**CONSIGNES DE TRAVAIL**
1. Mettez à jour le passage de l'article sur la Sagrada Família compris entre « Le 8 décembre » et « guerre civile espagnole. », bornes incluses, en y remplaçant « la pandémie » par « la crise sanitaire ».
2. Répondez brièvement aux questions suivantes sur l'article consacré à la Sagrada Família.
(a) Quelle est la hauteur de la tour de la Mère de Dieu ?
(b) Quelle est la seule exception où la construction s'est arrêtée par le passé ?
(c) À quelle extrémité du bâtiment la tour de la Mère de Dieu est-elle située ?
3. Poursuivez l'article sur la Sagrada Família à partir de l'endroit où il s'arrête.

**ARTICLE**
┌──
Antoni Gaudí, architecte de la Sagrada Família, priait la Vierge Marie avec cette invocation. Pendant la construction du temple expiatoire dédié à la Sainte Famille de Nazareth, il aimait répéter que tout dans la Sagrada Família était providentiel. Par le mot providentiel, il entendait que le déroulement du projet n’était pas entièrement entre ses mains, mais qu’il dépendait d’une intervention surnaturelle qui, à son tour, obéissait à un projet positif, même si mystérieux.

Le 8 décembre 2021, la tour de Marie de la Basilique de la Sagrada Família à Barcelone, la tour de la Mère de Dieu, sera inaugurée, « providentiellement » dans l’ère la plus compliquée de l’histoire contemporaine, avec la pandémie qui continue de se propager dans le monde, avec ses très graves conséquences économiques et sociales. La crise a également entraîné l’arrêt des travaux, ce qui est sans précédent puisque la construction de la « cathédrale de l’Europe » ne s’est pas arrêtée, même lors des crises les plus graves du passé. La seule exception a été la guerre civile espagnole.

 

 

Le mouvement des grues, qui, à différentes hauteurs, remplissaient le ciel au-dessus du site de la Sagrada Família, indiquait non seulement l’avancement des travaux, mais aussi la vitalité de la ville et l’enthousiasme des visiteurs venus des quatre coins du monde pour voir cette merveille en cours de construction. Tout cela a été réduit à une seule grue. Aussi unique que l’objet de construction auquel il est destiné : la tour de la Mère de Dieu. Une tour de 138 mètres qui se caractérise, à première vue, par sa hauteur : elle sera la deuxième plus haute après la tour de Jésus, qui est encore en construction. Malgré sa taille majestueuse, pendant la journée, elle ne fait de l’ombre à aucune autre partie du temple. En effet, elle est située à l’extrémité nord du bâtiment, et lors de son passage, le soleil projette un cône d’ombre à l’extérieur, comme un manteau protecteur sur la ville, mais qui n’obscurcit aucune autre tour : un phénomène qui parle d’humilité et de pureté, une sorte de transparence qui rappelle le titre « Immaculée ».
└──
**DOCUMENTS FOURNIS**
┌──
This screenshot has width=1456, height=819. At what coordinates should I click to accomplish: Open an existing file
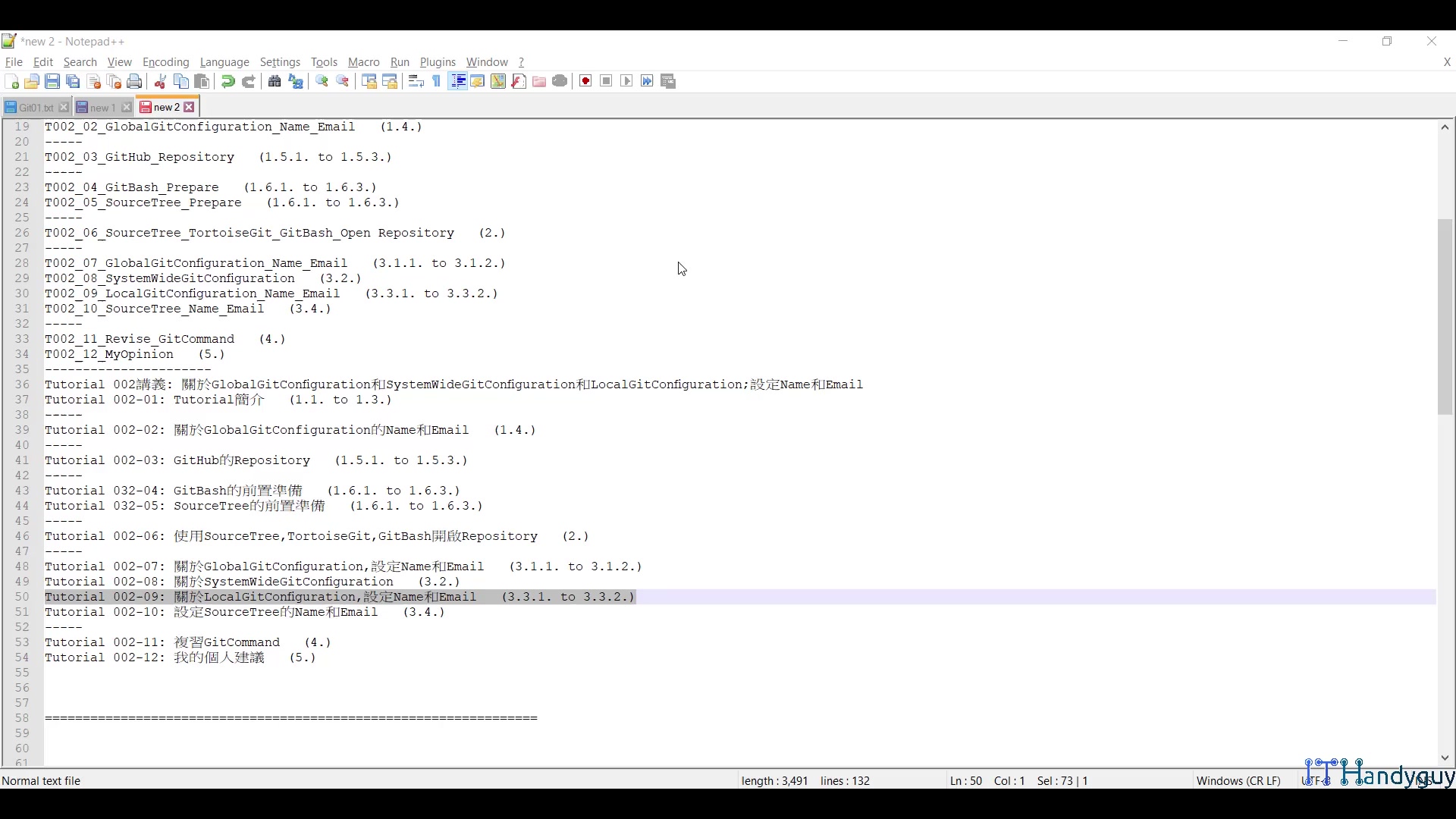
└──
**RÉPONSES ATTENDUES**
1.
Le 8 décembre 2021, la tour de Marie de la Basilique de la Sagrada Família à Barcelone, la tour de la Mère de Dieu, sera inaugurée, « providentiellement » dans l’ère la plus compliquée de l’histoire contemporaine, avec la crise sanitaire qui continue de se propager dans le monde, avec ses très graves conséquences économiques et sociales. La crise a également entraîné l’arrêt des travaux, ce qui est sans précédent puisque la construction de la « cathédrale de l’Europe » ne s’est pas arrêtée, même lors des crises les plus graves du passé. La seule exception a été la guerre civile espagnole.

2.
(a) 138 mètres.
(b) La guerre civile espagnole.
(c) À l'extrémité nord.

3.
 

 

Positionnée comme la couronne du presbytère, la tour de Marie est définie par une structure de pleins et de vides, alternant entre la pierre et le verre. Elle est vide à l’intérieur et inondée de soleil toute la journée. C’est la seule tour, sur les 18 prévues, qui relie l’extérieur de l’église à l’intérieur, éclairant l’autel par un faisceau vertical de lumière naturelle. Toutes les tours sont baignées par la lumière du soleil, mais seule la Tour de Marie est capable de devenir un instrument optique pour une meilleure compréhension de l’événement qui définit la raison de la construction : la célébration de l’Eucharistie. En effet, c’est Marie, la Mère de Dieu, qui nous permet de reconnaître son fils en enveloppant de lumière l’espace liturgique. Toute la tour semble dire : « Faites tout ce qu’il vous dira » [1]Jean 2,5 , faisant de nous, dans chaque Eucharistie, des participants aux noces de Cana.

La tour de Marie sera couronnée d’une étoile, image de l’étoile brillante du matin [2]Apocalypse 22,16 . Comme l’étoile polaire qui indique le nord aux marins, immobile dans le ciel, l’étoile de la Sagrada Família dans le ciel de Barcelone sera le point sûr où nous pourrons la regarder et la rencontrer, toujours brillante. Elle repose sur un axe coloré par le bleu du ciel. La Vierge Marie, et en particulier l’Immaculée Conception, est traditionnellement liée au ciel, Reine du Ciel, Porte du Ciel, Étoile du Matin.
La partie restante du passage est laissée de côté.